Mumbai: Shares of upstream and downstream companies eroded nearly ₹ 1.25 trillion of their market valuation in the last two sessions after government asked the state-run companies to absorb ₹ 1 for every litre of petrol and diesel sold. Upstream companies are so far exempted from the subsidy burden despite expectations of windfall gains in earnings on higher crude and rupee deprecation. Analysts, however, belive that the government may consider a higher dividend from upstream companies to compensate the revenue loss due to a cut in excise duties.
Shares of downstream companies—Hindustan Petroleum Corp. Ltd (HPCL), Bharat Petroleum Corp. Ltd (BPCL) and Indian Oil Corp. Ltd (IOC)—extended its losses after many brokerages downgraded on the expectations of earnings hit. Citigroup downgraded BPCL, HPCL and IOC to sell, while Goldman Sachs lowered the first two companies to sell. Antique Stock Broking downgraded the stocks to hold from buy.
In the last two sessions, ONGC eroded nearly ₹ 36,000 crore market valuations, HPCL lost ₹ 7,200 crore, BPCL ₹ 25,750 crore, IOC ₹ 36,800 crore. Gail India Ltd, Oil India and MRPL lost ₹ 12,700 crore, ₹ 3,700 crore and ₹ 1,800 crore, respectively.
At 9.50am, HPCL was down 21%, BPCL fell 21%, IOC 20%, ONGC 11%, Gail India 14%, MRPL 10%, and Chennai Petrolum Corp 8%.

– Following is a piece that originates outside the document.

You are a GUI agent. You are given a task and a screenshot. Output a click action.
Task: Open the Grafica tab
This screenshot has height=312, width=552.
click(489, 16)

“While the move is certainly benign for the consumer, the modality of the same has negative fallout for the OMCs. As if the covert price control (during elections) was not enough to dampen the investor sentiments, re-introduction of underrecovery, in our view, could further dent investment environment. We therefore re-caliberate our earnings estimates, trim our target prices & valuation multiples and downgrade OMCs to HOLD", said Antique Broking firm
The government on Thursday cut prices of petrol and diesel by ₹ 2.50 a litre each wherein it factored in an excise duty reduction of ₹ 1.50 per litre and asked the OMCs to absorb ₹ 1 per litre on sales of petrol and diesel respectively.
“Earnings for India’s OMCs remain starkly uncertain, therefore, with little tailwind from refining either with margins trending lower y/y. We find little reason to recommend these stocks, therefore, even after their 28-48% fall YTD", said Jefferies India in a note.
Analyst belives that the ₹ 1/ltr burden on OMCs was a huge negative surprise as it is likely to be construed as reversal of the autofuel price deregulation policy by investors (and return of the erstwhile subsidy sharing mechanism), apart from the financial burden. Analyst estiamtes an annualised impact on OMC’s EBITDA of ₹ 14000 crore while for fiscal year 2019 the impact would be ₹ 7000 crore.
“In a scenario where we mechanically cut our petrol/ diesel marketing margin assumption for the OMCs (IOCL, BPCL, HPCL) by Rs1/L the impact on EPS is material, with scope for 25%-40% consensus earnings downgrades. Petrol and diesel combined account for slightly under two-thirds of OMC marketing volumes, and given existing thin EBITDA margins, this burden would leave segment EBITDA in the red", said Macquarie Research in a 5 October note.